Yard 3 – 47 mins 45 secs

For the ‘Cow Shed’, as with other backyard races, competitors must complete a 4.17 mile trail loop (6.7km) on the hour every hour until only 1 runner remains. The ‘Cow Shed’ also has about 150 m ascent/ descent each loop. The bell will be sounded exactly on the hour and if you fail to make the starting area before the bell rings, then you are  disqualified from the event and become one of the majority who ‘Did Not Finish’ (DNF). There will be only 1 who does not receive a DNF and she/he is the winner!

Yard 4 – 50 mins 41 secs

How has my training been going? I have been practising running on similar terrain and same distance loops as the event will be. A mixture of farmland, single-track trail and woodland dirt tracks. Most times I have sat in the car on breaks. On its own I can complete a loop fairly comfortably in under an hour and have been generally doing 50 minute loops. This gives me 8-10 minute breaks before starting again. I can lie or sit, eat or whatever during the break time. Problem is as I tire and go slower my breaks get less. This is just when you want more rest! It sounds like the experience on the day will be quite social. Unlike normal ultras the field will not be stretched out over many kilometres as everyone still in the race is back together on the start line each hour.

Yard 5 – 50 mins 26 secs

During training the most I have done is 7 ‘loops’ (or ‘yards’ as they are known). Doing that same route over and over every hour you could get tired of the same views. However on each of the 7 ‘yards’ on my recent run I took the views shown in this blog. Each taken at a different point on my route each time I went round. I hope you will agree it was a scenic route.

Yard 6 – 53 mins 09 secs

During the event disqualification will be by either not making a loop in an hour or not starting to do another loop. Deciding not to begin a new ‘yard’ is the most common way people get knocked out. As Lazarus says ‘it’s easy until it’s not’. 

Yard 7 – 54 mins 43 secs

4.17 miles each hour sounds an odd distance to cover but that is 100 miles (160km) in 24 hours. I have ran more than 24 hours but never at such a pace. I usually slow down considerably with stomach problems and fatigue after 10 or so hours. So it is an open question as to how many ‘yards’ I can complete. Maybe getting hourly breaks is something that changes how I cope. For better or worse! 

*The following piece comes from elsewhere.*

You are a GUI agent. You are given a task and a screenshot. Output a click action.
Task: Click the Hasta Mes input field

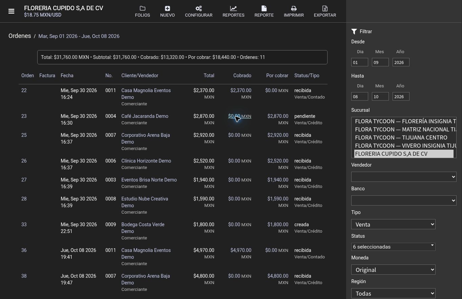click(x=380, y=97)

** The BBC have done an article on Big Dog’s. A 15 minute youtube video also gives a good feel for this type of race.

Anima Sana In Corpore Sano

Climbing the Aosta valley to Tete de la Trenche (Italy), 2019 CCC (UTMB Series race)

I am no Latin student but the above phrase is the motto of a well known sports shoe company. It roughly translates “A Sound Mind in a Sound Body.” I am querying what a ‘sound’ mind and body might mean as more years go by.

In 2021 I only did one race, an ultra*. From results I see I was the oldest finisher. It felt a strange ‘achievement’ for which there were no prizes! Something that I would maybe look up to in others but attributing to myself am not so keen! Not sure I want to be the oldest anything!

How long to continue training and entering competitions? I have no clear answer. Obviously it is a highly personal decision. Those who have stopped training and competing will no doubt have their stories. 

As far as the body is concerned a key thought is to care for it and avoid injury. Learn to appreciate the environment of trails and mountains and the natural way it exercises my body. Avoid as much as possible running on roads and hard, manufactured surfaces. 

About 10 years ago I came across the writings of the coach Phil Maffetone**. For some years I had been following marathon style training plans and thought this could be utilised for ultra running. I pushed my body but would often feel niggling injuries. Subscribing to the ‘no pain, no gain’ philosophy I thought this was to be expected. However running was supposed to be fun. Training was stressing my body and probably mind too much. It’s likely not the only reason but since adopting some of Maffetone’s training philosophy I have been injury free. This is by no means a summary but some of the major takeaways for me have been…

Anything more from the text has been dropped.